*What is expected*
Set down the records exactly as they stand, except for any pictures, which you should omit.

*Extracted entries*
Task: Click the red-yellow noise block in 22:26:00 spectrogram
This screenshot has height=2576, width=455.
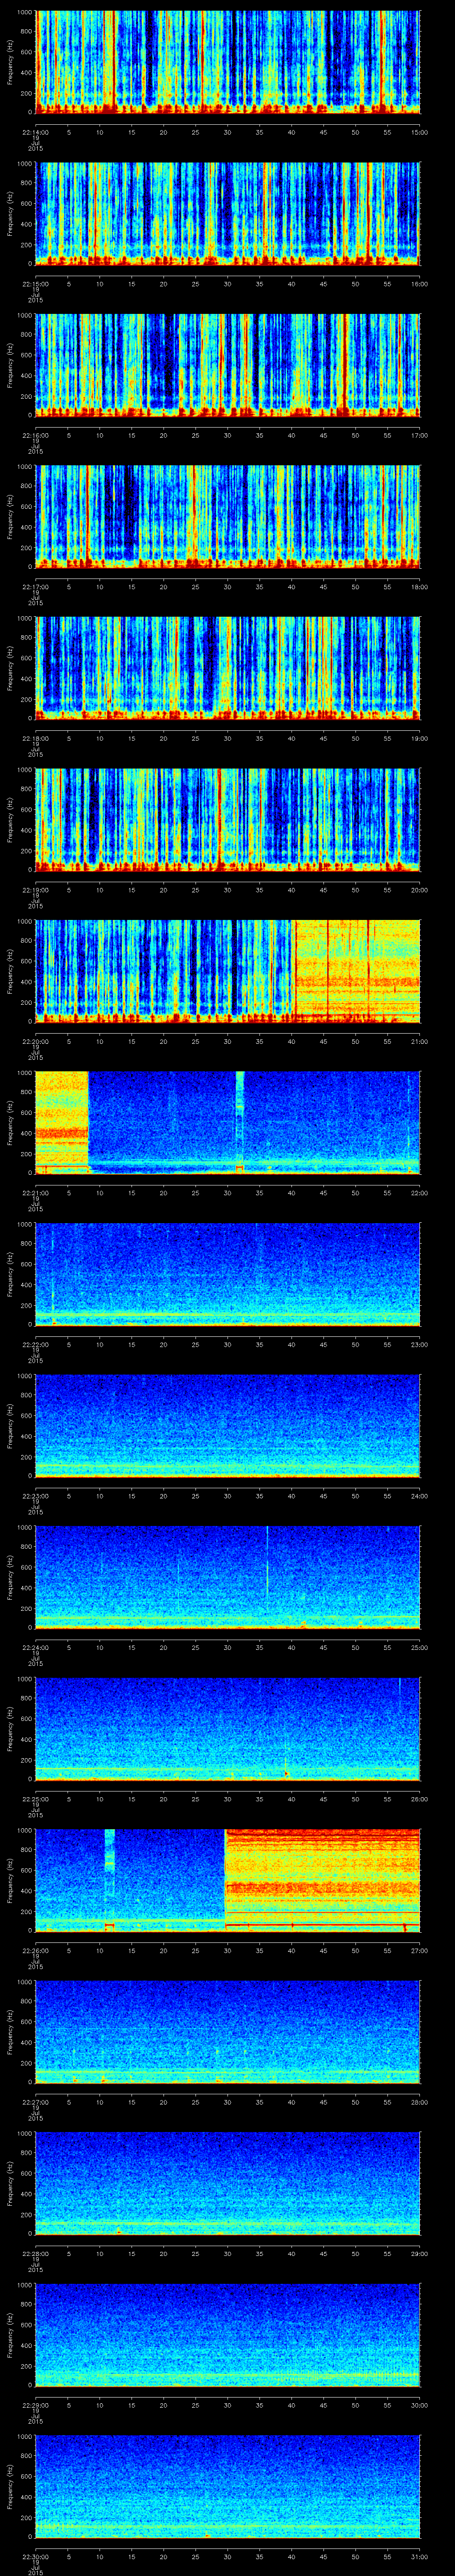Action: pyautogui.click(x=322, y=1878)
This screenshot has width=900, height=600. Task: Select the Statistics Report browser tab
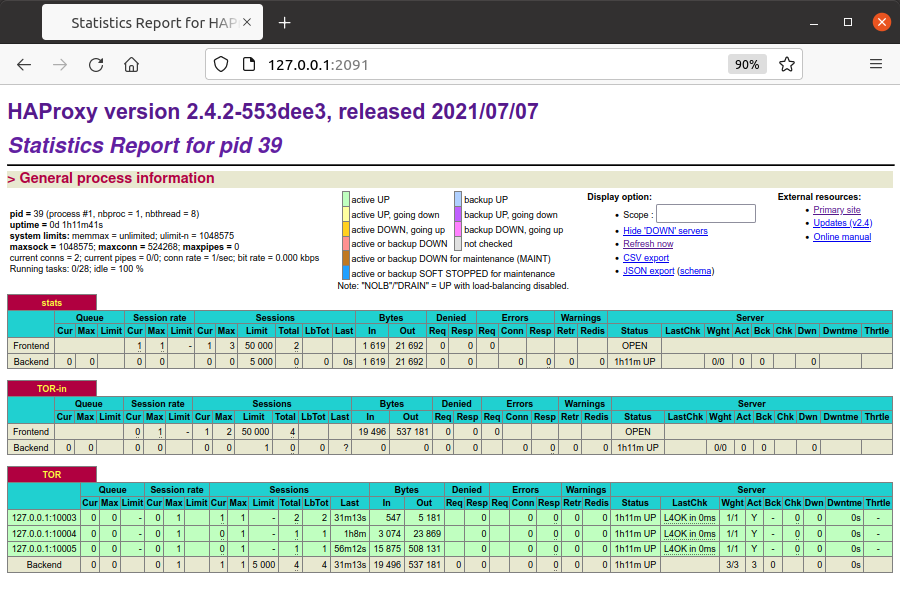click(x=150, y=22)
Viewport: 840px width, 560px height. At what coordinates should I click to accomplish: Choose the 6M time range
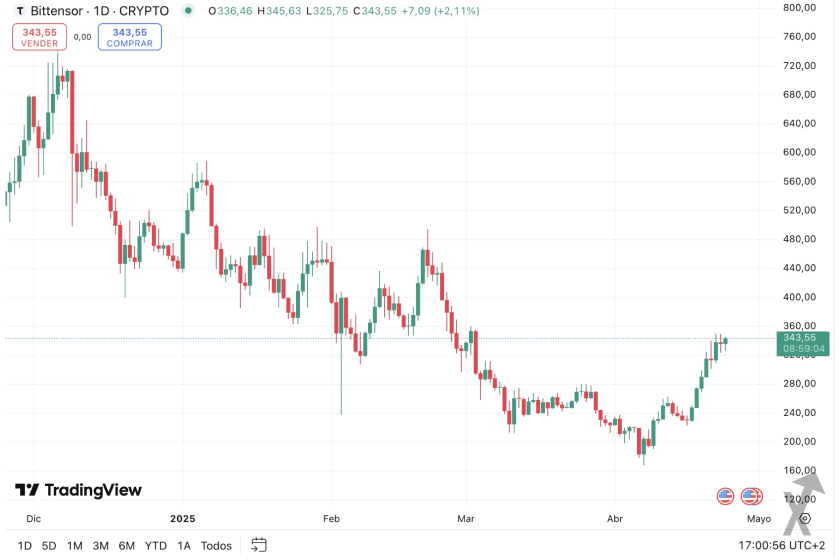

*Solution to the problem*
Task: Click the red-yellow noise block in 22:26:00 spectrogram
This screenshot has height=2576, width=455.
Action: pyautogui.click(x=322, y=1878)
This screenshot has width=900, height=600. Task: Select the Statistics Report browser tab
click(x=150, y=22)
Viewport: 840px width, 560px height. At what coordinates should I click to accomplish: Choose the 6M time range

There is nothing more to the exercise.